Following the discussion, First Lady Casey DeSantis encouraged stakeholders to implement proposed solutions to continue lowering euthanasia rates and provide families with the resources and education they need to successfully care for their pets. This includes:

  • Increasing awareness of low-cost and free spay/neuter programs in communities.
  • Consideration of waiving renewal fees for licensees for a required number of procedures that are performed as part of a low-cost spay or neuter program.
  • Highlighting the importance of pet adoption throughout the year to help alleviate shelter overcrowding and find pets their forever homes.

Governor DeSantis has signed legislation to protect animals in addition to vetoing legislation that would expand harmful animal practices such as the puppy mill to pet store pipeline. That legislation includes:

As part of the Framework for Freedom Budget, Governor DeSantis announced proposed sales tax exemptions that included a one-year tax exemption on pet food, as well as a permanent tax exemption on over-the-counter pet medications. This proposal will provide tax relief to families and build upon other actions the administration has taken to protect pets.

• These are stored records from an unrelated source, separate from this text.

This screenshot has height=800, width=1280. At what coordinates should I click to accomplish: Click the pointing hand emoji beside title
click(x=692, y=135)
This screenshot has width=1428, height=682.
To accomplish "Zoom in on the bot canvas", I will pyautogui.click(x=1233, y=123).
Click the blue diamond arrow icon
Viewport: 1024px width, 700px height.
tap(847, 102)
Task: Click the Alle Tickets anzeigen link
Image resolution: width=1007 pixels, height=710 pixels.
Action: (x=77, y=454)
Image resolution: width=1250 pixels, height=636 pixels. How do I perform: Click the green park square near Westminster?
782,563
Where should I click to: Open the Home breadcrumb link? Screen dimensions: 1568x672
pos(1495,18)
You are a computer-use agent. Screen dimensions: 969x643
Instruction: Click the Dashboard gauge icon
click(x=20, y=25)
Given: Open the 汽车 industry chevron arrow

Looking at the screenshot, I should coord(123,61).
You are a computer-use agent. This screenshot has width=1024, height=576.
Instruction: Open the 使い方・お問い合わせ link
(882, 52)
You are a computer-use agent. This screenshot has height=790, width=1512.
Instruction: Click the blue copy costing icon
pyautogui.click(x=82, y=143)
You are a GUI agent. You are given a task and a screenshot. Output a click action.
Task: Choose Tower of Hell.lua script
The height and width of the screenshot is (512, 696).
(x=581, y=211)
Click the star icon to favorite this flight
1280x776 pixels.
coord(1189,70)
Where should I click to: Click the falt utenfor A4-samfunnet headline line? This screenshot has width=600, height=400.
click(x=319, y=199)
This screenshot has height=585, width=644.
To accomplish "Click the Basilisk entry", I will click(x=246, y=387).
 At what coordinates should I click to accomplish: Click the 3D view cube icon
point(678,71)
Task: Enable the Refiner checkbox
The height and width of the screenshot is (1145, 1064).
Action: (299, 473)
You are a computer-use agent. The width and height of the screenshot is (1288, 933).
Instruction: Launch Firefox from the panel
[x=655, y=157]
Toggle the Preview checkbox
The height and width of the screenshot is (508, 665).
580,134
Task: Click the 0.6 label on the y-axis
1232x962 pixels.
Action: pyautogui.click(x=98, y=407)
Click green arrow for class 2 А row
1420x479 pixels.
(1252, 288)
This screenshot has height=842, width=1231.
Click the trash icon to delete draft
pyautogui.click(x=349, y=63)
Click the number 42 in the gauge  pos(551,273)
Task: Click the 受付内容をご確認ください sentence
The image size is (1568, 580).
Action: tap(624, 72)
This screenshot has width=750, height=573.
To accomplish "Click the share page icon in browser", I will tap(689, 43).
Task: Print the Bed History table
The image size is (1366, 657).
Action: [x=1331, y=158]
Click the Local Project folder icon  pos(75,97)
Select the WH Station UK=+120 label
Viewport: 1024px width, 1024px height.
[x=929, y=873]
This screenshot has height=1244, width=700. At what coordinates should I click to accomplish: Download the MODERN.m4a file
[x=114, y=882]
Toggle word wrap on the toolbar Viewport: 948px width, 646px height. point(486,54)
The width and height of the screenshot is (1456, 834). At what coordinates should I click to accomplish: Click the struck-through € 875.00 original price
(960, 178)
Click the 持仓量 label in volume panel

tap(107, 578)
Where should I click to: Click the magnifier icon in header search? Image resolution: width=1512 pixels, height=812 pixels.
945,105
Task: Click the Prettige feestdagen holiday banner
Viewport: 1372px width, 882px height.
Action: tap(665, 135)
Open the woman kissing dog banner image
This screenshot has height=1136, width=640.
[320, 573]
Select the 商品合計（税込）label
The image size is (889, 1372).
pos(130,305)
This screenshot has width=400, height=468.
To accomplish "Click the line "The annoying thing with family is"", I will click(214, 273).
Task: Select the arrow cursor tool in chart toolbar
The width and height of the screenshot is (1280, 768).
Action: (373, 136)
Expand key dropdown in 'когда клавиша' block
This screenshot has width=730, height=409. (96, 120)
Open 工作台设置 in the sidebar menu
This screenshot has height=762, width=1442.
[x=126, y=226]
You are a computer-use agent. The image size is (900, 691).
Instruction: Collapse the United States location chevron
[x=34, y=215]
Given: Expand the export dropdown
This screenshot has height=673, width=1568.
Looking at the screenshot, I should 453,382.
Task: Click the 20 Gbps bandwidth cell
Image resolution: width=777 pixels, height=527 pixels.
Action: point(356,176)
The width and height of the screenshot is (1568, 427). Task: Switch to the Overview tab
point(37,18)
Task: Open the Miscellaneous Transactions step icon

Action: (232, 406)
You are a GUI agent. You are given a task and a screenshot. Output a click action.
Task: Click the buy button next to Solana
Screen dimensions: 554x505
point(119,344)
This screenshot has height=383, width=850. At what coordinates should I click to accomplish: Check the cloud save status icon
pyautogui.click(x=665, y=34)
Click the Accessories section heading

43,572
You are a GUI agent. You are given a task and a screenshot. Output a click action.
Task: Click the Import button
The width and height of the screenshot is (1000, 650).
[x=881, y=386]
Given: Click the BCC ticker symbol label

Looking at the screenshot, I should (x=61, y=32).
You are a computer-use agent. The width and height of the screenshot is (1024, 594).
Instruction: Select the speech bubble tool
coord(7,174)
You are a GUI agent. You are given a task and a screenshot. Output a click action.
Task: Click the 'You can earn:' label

Currently, most counties across the state have clinics with low-cost or free spay/neuter programs and voucher programs with discounts for spay and neuter services. The “Florida Animal Friend” specialty license plate directly supports animal shelters that offer reduced-cost spay and neuter services. Shelters also collaborate closely to ensure that animals are moved from rural to urban shelters, where there is a higher demand for pet adoptions and easier access to veterinary care.